Objective: From the material below, copy every line that contains the string "text".

++++++++++++++++++++

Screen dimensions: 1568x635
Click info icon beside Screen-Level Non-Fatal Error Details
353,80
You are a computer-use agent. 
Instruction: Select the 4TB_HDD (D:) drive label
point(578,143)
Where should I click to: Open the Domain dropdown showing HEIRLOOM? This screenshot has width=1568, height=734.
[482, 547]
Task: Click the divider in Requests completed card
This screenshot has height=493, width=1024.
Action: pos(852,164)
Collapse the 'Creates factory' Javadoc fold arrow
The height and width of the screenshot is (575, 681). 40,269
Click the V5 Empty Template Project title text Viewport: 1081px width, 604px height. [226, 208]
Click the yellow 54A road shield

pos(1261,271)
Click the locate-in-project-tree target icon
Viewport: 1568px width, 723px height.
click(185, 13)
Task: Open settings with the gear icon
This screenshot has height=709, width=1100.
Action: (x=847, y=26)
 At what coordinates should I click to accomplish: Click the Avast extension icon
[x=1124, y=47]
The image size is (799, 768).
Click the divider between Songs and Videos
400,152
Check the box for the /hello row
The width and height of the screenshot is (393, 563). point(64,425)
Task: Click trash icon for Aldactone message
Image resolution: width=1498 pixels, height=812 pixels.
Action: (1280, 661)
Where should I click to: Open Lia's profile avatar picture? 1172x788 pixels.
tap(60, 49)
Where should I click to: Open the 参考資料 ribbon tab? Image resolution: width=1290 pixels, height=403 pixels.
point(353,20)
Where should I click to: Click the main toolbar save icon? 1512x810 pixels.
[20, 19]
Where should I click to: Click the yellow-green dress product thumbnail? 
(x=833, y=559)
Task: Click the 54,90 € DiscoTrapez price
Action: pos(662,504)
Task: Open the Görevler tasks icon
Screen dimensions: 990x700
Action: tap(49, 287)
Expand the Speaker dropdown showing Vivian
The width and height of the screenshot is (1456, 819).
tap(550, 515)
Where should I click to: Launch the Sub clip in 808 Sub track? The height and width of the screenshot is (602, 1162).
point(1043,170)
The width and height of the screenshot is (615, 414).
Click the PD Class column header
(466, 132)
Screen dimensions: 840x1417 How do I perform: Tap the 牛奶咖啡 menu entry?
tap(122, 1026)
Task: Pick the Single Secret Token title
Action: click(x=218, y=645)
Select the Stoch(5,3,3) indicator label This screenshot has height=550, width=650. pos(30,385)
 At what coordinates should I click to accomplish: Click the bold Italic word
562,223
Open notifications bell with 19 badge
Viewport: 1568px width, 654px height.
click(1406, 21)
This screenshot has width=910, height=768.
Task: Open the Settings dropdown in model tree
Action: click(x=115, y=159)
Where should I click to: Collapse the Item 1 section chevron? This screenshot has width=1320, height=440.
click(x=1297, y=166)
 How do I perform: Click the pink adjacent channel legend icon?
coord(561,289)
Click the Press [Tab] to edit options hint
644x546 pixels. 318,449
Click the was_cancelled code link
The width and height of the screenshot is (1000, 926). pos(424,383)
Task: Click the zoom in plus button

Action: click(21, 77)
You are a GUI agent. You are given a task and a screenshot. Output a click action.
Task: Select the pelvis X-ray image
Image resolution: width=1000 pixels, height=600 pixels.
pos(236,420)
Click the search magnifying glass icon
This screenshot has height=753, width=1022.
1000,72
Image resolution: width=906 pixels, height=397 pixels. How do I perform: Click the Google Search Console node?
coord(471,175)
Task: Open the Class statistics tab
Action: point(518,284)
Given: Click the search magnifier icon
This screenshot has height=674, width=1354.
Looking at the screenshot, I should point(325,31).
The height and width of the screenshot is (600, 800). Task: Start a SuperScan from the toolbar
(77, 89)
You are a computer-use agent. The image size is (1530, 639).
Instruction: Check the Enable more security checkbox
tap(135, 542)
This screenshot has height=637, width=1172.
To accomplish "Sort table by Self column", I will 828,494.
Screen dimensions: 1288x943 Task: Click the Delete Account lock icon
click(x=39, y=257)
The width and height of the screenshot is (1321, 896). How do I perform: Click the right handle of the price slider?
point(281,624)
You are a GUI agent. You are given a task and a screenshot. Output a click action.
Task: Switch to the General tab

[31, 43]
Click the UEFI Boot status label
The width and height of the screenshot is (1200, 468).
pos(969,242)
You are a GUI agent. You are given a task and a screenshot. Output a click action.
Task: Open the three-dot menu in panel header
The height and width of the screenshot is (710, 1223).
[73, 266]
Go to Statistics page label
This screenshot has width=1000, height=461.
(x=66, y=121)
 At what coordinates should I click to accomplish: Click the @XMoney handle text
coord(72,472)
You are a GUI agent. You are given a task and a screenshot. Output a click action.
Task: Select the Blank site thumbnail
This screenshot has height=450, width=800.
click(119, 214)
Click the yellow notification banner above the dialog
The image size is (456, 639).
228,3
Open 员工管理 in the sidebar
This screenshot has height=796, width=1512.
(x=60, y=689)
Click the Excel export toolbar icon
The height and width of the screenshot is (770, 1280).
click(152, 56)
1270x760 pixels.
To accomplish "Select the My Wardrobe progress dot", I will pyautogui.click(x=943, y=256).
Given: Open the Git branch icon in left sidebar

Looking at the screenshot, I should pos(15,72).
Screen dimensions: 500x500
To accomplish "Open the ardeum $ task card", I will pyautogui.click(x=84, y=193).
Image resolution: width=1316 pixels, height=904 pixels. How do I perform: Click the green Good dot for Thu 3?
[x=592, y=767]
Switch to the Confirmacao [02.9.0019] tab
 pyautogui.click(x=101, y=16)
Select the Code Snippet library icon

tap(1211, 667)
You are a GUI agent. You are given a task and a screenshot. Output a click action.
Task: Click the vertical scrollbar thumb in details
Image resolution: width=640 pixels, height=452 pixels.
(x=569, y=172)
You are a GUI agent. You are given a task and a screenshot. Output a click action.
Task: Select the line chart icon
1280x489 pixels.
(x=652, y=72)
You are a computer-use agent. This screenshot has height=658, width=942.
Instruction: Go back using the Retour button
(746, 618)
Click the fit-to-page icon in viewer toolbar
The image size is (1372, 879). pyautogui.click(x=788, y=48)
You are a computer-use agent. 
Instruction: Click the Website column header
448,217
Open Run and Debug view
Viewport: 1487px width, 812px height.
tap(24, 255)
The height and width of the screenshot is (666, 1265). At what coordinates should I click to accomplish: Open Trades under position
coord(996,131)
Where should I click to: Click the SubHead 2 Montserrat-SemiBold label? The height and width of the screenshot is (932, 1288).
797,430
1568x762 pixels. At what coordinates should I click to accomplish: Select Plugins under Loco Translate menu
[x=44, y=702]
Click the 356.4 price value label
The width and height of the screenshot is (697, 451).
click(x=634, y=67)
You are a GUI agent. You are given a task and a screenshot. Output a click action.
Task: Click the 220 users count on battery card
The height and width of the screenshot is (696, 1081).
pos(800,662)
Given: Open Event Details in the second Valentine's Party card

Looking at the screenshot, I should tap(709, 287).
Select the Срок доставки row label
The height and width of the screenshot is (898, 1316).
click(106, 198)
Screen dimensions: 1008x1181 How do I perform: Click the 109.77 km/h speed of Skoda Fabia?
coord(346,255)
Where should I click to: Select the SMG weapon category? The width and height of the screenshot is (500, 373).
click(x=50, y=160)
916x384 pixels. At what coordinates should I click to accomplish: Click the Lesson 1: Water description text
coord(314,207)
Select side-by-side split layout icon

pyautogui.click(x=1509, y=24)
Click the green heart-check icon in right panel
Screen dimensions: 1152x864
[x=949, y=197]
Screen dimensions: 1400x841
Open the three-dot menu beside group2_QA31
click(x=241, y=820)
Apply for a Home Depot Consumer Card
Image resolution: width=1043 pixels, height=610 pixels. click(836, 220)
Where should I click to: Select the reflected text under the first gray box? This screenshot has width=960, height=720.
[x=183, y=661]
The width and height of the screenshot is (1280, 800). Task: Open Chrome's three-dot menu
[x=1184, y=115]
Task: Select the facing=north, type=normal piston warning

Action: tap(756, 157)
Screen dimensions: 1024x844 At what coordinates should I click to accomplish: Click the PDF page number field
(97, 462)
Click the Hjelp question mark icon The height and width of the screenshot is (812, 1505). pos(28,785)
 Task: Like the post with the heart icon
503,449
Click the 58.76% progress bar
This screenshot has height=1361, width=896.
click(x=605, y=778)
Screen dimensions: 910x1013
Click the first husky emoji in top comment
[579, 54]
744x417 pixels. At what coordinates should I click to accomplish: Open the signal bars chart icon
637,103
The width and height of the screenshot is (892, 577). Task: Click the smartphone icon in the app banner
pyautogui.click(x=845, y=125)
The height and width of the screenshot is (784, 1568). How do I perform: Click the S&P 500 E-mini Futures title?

++++++++++++++++++++

Output:
Click the V5 Empty Template Project title text Viewport: 1081px width, 604px height. [226, 208]
 At what coordinates should I click to accomplish: Click the @XMoney handle text
916x384 pixels. At what coordinates should I click to accomplish: Click the Lesson 1: Water description text
Where should I click to: Select the reflected text under the first gray box? This screenshot has width=960, height=720.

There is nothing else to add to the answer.